Material provided =>

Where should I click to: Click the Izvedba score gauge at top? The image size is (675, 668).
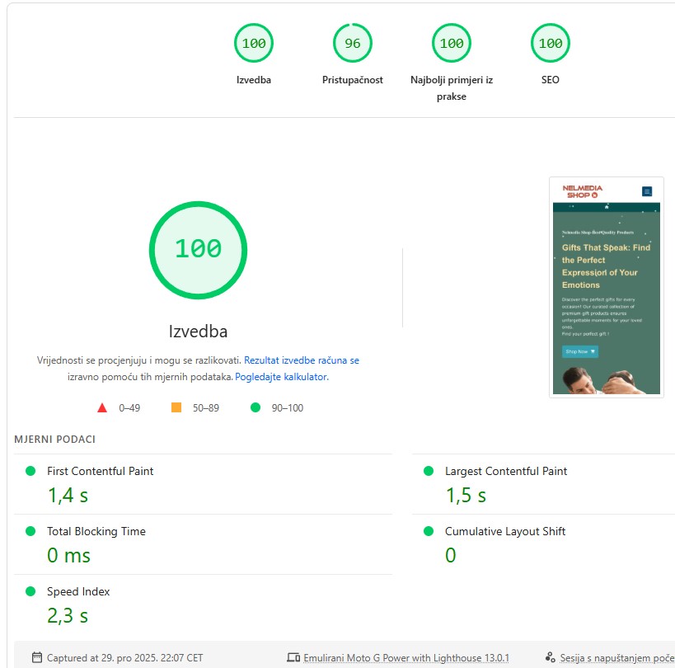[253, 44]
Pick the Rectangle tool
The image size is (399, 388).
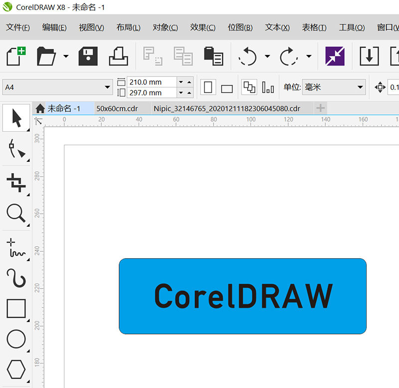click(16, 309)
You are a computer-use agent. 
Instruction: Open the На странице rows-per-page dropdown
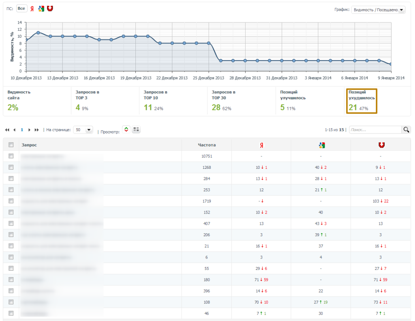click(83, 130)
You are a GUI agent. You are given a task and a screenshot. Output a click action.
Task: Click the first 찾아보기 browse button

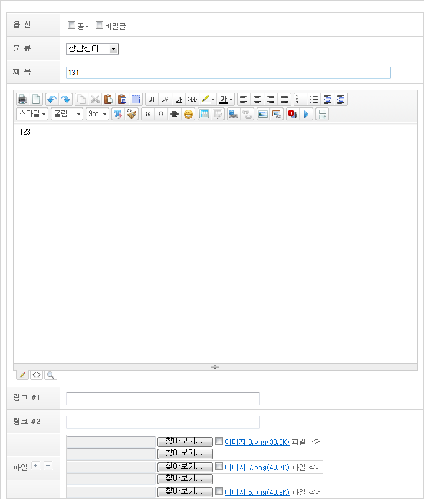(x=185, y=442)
---
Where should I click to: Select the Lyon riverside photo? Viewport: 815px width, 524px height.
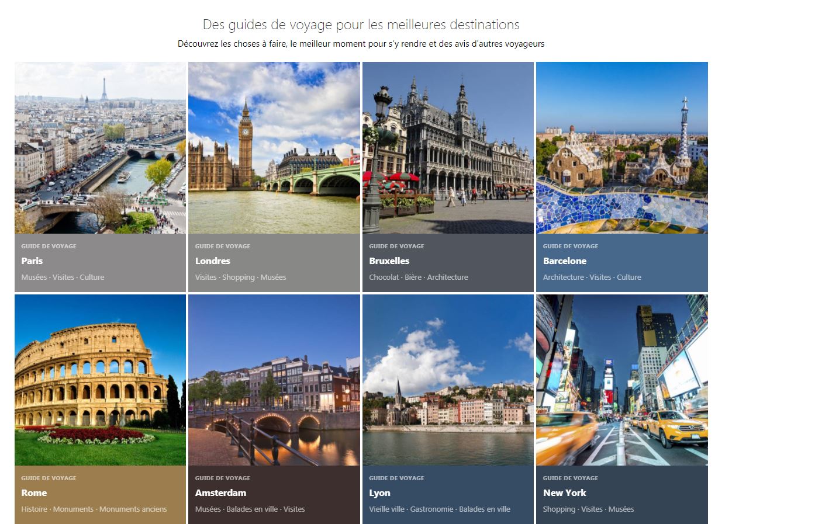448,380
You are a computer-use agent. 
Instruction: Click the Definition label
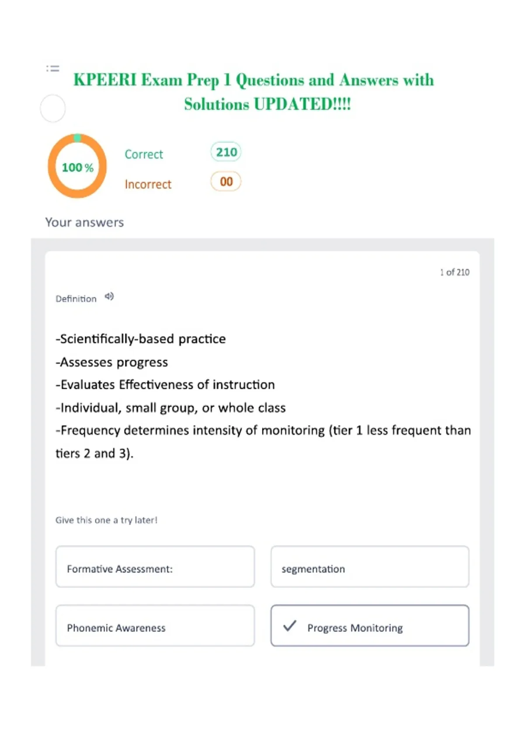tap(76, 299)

What you need to do => Reproduce exactly the lines of the data above that run from the line with "Pick the Rectangle tool" down to the line with "You are a GUI", both ends included. Pictures do not belong in the copy.

Your solution =>
Pick the Rectangle tool
The image size is (399, 388).
click(16, 309)
You are a computer-use agent. 
Instruction: Open the На странице rows-per-page dropdown
click(83, 130)
You are a GUI agent. You are given a task and a screenshot. Output a click action.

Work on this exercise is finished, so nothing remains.